最初に赤=火属性と印象付けただけに、悪辣な戦法ではあるのだが。
ともあれ、これにより魔法戦は完全にエールハルト一行の有利に進んでいる。
「バカな! お前たち! 何のために高い金を払っていると思って――」
「大将は俺がいただく!」
「私が行くわ!」
指揮官である老執事は困惑するばかりだったのだが。
そこに混戦から抜け出したリーゼロッテが勢いをつけて飛び掛かり、ラルフは地を滑るようにして、上下から一斉に襲い掛かる。
「くっ……この!」
懐から取り出した短剣で迎撃しようとした老執事ではあるが、正面から突っ込んでくる二人よりも早く、真横から飛んでくる影があった。
「僕の婚約者に刃物を向けるのは、止してもらおうか」
「あっ!?」
風魔法を身に纏い、死角から飛んできたのはエールハルトだった。
愛剣で老執事の短剣を弾き飛ばした次の瞬間、待っていましたとばかりに二人が襲い掛かる。
「パワー・スラッシュ!」
「真空飛び膝蹴りぃ!」
まずは逆袈裟にラルフが切り裂き、次いでリーゼロッテの膝が執事の顔面にめり込んだ。
鼻血を噴出しながら仰向けに倒れた老執事を見て、華麗に着地したリーゼロッテは高らかに宣言する。
「成敗!」
護衛たちが屋敷を守る私兵を制圧したことを見届けてから、エールハルトはゆったりとした足取りで執事の元へ歩く。
そして、まだ意識があることを確認してから、にっこりと微笑みながら言う。
「クリストフの行方、知っているね?」
「さ、さて。なん、のことか」
「素直に話せば、身の安全は私が保障しよう。そうでなければ……分かるね?」
「それは…………いや。ここまで、ですか。彼は地下室に居ます」
言いながらも首筋に剣を突き付けているのだから、エールハルトも大分友人に感化されているところではあるのだが。

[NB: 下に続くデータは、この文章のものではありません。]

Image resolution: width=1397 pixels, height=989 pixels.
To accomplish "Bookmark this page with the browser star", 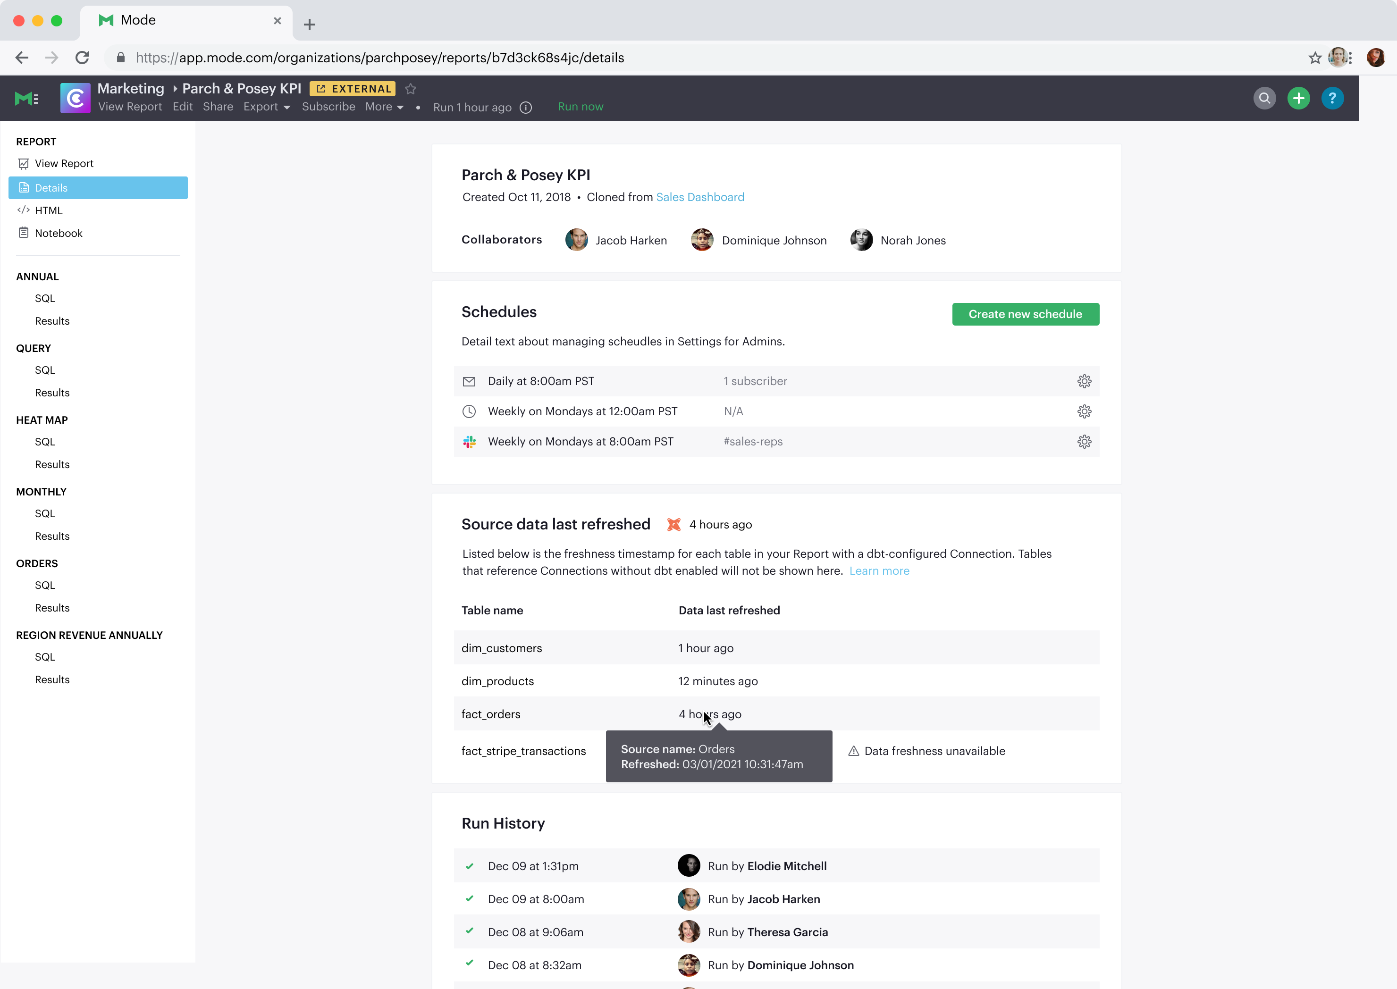I will coord(1315,58).
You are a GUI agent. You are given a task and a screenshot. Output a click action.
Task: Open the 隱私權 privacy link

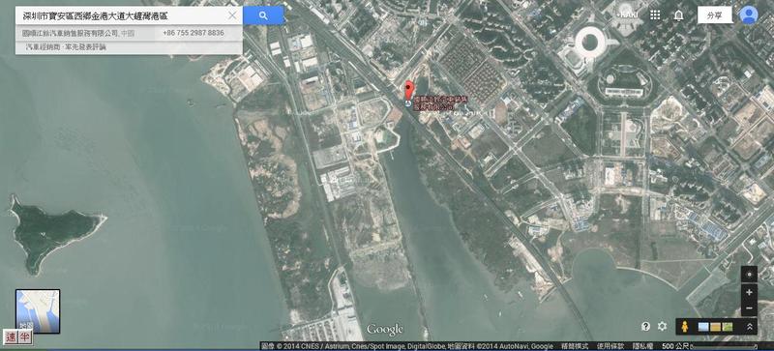click(643, 346)
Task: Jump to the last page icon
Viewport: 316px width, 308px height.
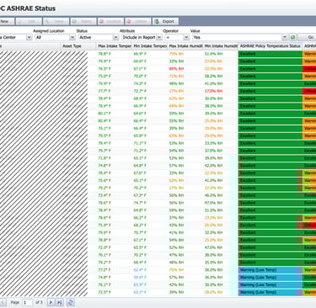Action: pos(59,302)
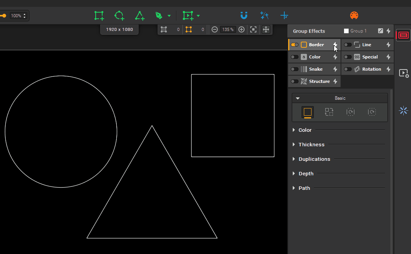Select the add circle shape tool
411x254 pixels.
click(119, 16)
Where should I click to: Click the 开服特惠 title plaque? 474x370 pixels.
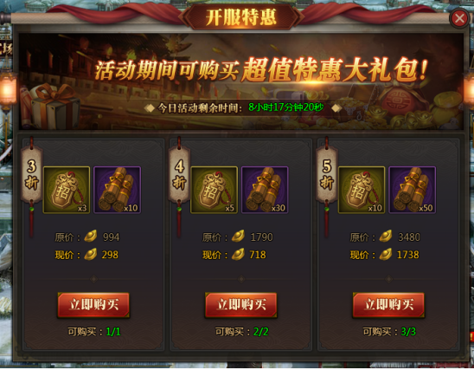point(241,17)
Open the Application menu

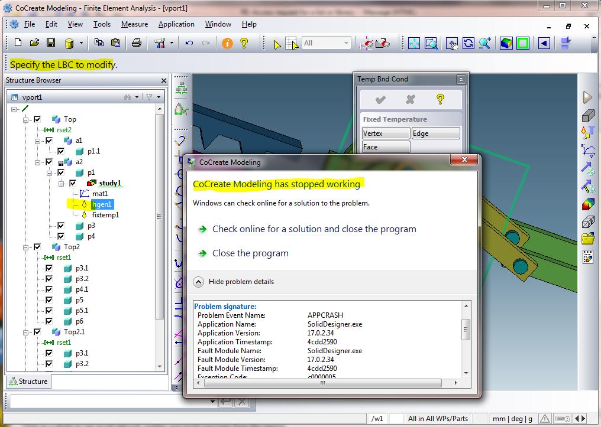coord(176,24)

周りを見渡して、もう打てる手が無いと見た老執事は、肩を落としながら白状した。
「さーて、帰りは忠臣蔵よ。鳴り物って用意していたかしら……?」
「リーゼ? 行くよ」
「あっ、待ってよハル!」
「護衛対象二人が先に行こうとするんじゃねぇよ……。おい、この爺さんを道案内に連れていこうぜ」
そうして彼らは、老執事を担ぎ上げたラルフを先頭に、屋敷の中に踏み込んでいった。
暴れん坊お嬢様に続き、暴れん坊王子爆誕。